Bulletin of the American Physical Society
76th Annual Meeting of the Division of Fluid Dynamics
Sunday–Tuesday, November 19–21, 2023; Washington, DC
Session L03: Heat Transfer, Evaporation and Buoyancy Effects II
8:00 AM–10:36 AM,
Monday, November 20, 2023
Room: Ballroom C
Chair: Etienne Robert, Polytechnique Montréal
Abstract: L03.00004 : Evaporation of a binary mixture droplet with a slightly non-monotonic surface tension*
8:39 AM–8:52 AM
Presenter:
Christian Diddens
(University of Twente)
Authors:
Christian Diddens
(University of Twente)
Pim J Dekker
(University of Twente)
Detlef Lohse
(University of Twente)
In these droplets, water evaporates - preferentially near the contact line - leaving behind the non-volatile 1,2-hexanediol.
With decreasing water concentration, the surface tension of this mixture initially strongly declines, giving rise to an axisymmetric Marangoni flow from the hexanediol-rich contact line along the liquid-gas interface to the water-rich top of the droplet.
However, in the limit of high hexanediol concentrations, the surface tension slightly increases again. This tiny increase of less than half a mN/m triggers the emergence of a reversed Marangoni flow in the rim region of the droplet, which breaks the azimuthal symmetry of the flow and composition field. When the hexanediol concentration near the contact line exceeds the critical composition with minimum surface tension, tiny spots of enhanced hexanediol concentrations appear at the contact line. Subsequently, the Marangoni dynamics leads to a coarsening of these spots until the entire droplet is covered and the flow ceases.
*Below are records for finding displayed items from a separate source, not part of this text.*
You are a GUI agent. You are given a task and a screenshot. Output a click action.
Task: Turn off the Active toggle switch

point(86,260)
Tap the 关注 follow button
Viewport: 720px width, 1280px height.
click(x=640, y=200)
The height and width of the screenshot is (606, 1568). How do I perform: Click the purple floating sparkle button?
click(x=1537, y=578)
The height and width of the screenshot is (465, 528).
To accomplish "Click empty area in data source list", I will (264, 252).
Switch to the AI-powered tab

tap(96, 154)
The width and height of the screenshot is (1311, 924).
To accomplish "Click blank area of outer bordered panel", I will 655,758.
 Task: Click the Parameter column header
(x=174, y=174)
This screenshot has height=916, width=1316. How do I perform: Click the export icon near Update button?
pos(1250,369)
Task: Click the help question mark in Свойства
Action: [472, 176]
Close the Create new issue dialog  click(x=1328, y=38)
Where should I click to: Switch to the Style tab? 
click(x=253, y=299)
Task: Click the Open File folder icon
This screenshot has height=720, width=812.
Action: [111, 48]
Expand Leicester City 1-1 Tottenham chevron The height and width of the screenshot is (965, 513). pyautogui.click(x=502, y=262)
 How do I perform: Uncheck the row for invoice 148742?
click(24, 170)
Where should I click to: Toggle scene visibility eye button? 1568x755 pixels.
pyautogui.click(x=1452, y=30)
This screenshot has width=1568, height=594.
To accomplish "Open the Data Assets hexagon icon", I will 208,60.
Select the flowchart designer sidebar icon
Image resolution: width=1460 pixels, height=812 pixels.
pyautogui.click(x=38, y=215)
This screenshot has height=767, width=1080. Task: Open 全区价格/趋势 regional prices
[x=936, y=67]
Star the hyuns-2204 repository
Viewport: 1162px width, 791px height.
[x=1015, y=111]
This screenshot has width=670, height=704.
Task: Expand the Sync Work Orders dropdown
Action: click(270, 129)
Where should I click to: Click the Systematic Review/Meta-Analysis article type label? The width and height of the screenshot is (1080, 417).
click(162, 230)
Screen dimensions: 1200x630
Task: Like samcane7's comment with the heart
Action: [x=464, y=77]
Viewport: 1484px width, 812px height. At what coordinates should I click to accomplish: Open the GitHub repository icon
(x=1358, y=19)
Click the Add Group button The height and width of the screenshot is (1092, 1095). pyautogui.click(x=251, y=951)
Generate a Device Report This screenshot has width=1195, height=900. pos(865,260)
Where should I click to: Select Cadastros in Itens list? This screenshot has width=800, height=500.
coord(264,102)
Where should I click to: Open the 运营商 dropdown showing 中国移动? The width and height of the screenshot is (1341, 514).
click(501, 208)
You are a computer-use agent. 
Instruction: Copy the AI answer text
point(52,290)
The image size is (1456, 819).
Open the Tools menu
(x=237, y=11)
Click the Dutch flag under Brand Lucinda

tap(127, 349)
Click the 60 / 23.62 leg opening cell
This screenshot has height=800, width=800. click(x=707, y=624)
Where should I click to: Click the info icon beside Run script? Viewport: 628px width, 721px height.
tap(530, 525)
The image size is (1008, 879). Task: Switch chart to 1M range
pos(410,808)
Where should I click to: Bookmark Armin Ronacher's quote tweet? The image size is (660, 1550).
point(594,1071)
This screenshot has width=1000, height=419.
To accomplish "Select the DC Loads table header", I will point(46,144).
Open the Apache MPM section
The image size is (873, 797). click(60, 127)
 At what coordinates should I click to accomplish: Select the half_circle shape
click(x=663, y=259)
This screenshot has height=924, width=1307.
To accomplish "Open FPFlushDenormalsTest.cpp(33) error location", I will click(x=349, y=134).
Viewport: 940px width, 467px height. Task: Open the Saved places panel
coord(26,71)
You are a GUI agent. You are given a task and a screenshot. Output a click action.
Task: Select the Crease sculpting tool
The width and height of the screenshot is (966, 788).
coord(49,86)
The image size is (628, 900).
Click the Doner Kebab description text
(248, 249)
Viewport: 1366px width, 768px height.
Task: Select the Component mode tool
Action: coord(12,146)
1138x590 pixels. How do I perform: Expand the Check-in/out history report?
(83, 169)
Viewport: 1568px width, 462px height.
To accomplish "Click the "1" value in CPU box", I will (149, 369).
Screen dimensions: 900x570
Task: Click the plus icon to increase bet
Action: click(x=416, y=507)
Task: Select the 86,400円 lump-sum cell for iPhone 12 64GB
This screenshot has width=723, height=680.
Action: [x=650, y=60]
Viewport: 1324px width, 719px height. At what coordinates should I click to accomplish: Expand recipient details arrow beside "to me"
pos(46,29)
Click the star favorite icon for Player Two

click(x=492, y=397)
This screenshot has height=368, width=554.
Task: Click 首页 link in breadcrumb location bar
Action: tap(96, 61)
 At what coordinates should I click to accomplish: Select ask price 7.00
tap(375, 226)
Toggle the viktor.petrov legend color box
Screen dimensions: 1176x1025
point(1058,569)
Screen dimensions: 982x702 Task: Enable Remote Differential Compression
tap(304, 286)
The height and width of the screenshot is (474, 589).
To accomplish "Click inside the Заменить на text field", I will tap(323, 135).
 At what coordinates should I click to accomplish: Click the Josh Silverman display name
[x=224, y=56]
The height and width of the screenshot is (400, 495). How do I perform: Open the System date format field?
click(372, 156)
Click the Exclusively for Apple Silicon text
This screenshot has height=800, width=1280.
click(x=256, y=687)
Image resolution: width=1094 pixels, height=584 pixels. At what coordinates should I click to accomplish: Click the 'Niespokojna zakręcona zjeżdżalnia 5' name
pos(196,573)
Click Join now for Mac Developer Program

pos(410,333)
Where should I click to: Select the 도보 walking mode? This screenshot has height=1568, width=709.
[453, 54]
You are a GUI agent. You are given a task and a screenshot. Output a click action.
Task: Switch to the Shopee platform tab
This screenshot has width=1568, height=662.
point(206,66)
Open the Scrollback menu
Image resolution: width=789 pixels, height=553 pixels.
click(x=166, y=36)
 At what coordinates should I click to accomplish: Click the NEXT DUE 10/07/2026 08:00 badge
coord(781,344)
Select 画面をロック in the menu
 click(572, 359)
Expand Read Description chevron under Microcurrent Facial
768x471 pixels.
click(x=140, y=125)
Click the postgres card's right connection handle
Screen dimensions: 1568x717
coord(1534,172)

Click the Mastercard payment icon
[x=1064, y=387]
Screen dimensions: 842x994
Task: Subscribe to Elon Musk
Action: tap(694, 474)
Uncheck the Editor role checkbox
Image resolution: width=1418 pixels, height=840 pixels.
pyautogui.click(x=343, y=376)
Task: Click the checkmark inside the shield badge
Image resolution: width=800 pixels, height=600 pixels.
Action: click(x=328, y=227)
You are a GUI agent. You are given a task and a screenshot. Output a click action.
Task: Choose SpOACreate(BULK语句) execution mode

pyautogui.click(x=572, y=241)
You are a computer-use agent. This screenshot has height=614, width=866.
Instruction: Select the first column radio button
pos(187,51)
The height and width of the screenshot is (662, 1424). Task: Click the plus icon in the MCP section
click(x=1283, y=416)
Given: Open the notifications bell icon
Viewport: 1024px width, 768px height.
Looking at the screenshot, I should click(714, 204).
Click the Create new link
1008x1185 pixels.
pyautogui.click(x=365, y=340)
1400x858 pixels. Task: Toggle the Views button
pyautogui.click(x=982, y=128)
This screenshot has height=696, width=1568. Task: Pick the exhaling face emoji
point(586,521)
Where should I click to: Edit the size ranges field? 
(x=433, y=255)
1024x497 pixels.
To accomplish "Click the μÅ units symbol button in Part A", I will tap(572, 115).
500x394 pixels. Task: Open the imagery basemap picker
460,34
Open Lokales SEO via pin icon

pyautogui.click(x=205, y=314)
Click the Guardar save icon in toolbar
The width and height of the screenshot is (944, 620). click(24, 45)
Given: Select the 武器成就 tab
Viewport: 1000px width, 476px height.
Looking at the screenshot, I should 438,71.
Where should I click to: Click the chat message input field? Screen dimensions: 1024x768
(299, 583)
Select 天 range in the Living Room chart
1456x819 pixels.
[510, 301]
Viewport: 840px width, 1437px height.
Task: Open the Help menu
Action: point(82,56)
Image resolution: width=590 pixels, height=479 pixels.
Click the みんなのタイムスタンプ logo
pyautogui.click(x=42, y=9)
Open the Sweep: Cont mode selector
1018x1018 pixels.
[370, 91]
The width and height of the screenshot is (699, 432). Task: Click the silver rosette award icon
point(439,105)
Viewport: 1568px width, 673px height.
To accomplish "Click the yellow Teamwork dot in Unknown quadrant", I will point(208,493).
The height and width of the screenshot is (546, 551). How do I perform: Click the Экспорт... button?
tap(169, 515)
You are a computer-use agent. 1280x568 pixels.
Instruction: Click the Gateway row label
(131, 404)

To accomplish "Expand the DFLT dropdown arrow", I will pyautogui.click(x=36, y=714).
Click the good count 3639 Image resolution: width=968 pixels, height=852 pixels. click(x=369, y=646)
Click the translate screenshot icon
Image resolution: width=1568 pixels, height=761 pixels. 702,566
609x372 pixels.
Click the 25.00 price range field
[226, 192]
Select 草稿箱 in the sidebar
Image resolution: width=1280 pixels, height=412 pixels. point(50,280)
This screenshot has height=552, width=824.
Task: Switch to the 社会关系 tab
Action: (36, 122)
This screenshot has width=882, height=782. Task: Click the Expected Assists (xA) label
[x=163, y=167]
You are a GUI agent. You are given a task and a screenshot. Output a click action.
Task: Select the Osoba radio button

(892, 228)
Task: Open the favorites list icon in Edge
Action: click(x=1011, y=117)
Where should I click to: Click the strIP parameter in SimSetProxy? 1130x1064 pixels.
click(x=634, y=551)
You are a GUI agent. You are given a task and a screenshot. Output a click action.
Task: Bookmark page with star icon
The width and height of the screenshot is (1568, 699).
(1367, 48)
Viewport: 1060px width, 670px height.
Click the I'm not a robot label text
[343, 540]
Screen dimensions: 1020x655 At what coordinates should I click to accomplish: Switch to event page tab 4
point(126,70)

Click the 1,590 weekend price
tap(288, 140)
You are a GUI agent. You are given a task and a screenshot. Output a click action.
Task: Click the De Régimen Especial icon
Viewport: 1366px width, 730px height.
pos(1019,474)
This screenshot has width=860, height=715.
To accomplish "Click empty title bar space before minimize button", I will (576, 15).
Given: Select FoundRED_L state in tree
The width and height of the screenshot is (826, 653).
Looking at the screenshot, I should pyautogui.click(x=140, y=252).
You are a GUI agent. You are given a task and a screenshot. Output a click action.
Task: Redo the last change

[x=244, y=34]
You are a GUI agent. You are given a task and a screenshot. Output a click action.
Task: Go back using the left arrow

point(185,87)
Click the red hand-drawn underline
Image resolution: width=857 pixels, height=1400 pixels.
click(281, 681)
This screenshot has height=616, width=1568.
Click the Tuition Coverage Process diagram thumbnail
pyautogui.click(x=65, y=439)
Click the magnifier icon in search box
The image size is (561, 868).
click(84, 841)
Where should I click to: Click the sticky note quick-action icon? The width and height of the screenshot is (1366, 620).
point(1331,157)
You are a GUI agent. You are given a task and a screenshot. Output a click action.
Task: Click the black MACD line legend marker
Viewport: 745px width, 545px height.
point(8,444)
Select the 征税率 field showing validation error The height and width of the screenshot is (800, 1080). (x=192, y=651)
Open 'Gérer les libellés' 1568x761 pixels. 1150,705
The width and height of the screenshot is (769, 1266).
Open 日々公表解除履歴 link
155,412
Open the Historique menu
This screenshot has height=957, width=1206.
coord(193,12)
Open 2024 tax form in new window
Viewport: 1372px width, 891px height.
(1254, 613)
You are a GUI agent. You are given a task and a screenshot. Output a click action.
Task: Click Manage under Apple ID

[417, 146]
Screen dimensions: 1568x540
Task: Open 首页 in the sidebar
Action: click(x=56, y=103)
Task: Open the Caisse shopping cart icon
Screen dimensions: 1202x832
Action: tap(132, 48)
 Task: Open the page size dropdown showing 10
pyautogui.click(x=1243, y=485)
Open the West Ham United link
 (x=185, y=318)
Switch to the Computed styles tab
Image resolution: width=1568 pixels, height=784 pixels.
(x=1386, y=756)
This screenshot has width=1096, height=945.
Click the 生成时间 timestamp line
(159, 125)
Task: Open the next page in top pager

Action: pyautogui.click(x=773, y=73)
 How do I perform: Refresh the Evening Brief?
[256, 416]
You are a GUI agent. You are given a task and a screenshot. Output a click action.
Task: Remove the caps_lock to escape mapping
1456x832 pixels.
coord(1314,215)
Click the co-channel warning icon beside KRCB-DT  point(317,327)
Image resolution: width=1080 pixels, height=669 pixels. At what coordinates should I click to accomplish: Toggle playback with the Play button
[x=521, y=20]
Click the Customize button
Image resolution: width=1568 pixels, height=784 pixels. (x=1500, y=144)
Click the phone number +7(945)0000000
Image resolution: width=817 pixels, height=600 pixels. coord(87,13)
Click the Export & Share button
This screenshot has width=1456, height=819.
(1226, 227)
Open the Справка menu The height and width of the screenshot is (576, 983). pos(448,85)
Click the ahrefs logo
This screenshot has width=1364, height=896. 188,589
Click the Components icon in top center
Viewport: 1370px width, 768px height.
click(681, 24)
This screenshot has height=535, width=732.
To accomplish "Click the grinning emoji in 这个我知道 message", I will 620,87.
By means of experiments, three-dimensional finite element simulations and numerical azimuthal stability analysis, we investigate this intriguing phenomenon. Furthermore, we predict the wavelength of this remarkable and naively unexpected instability for any locally parabolic surface tension profile by means of a Marangoni number.
*This work was supported by an Industrial Partnership Programme of the Netherlands Organisation for Scientific Research (NWO), co-financed by Canon Production Printing Netherlands B.V., University of Twente, and Eindhoven University of Technology.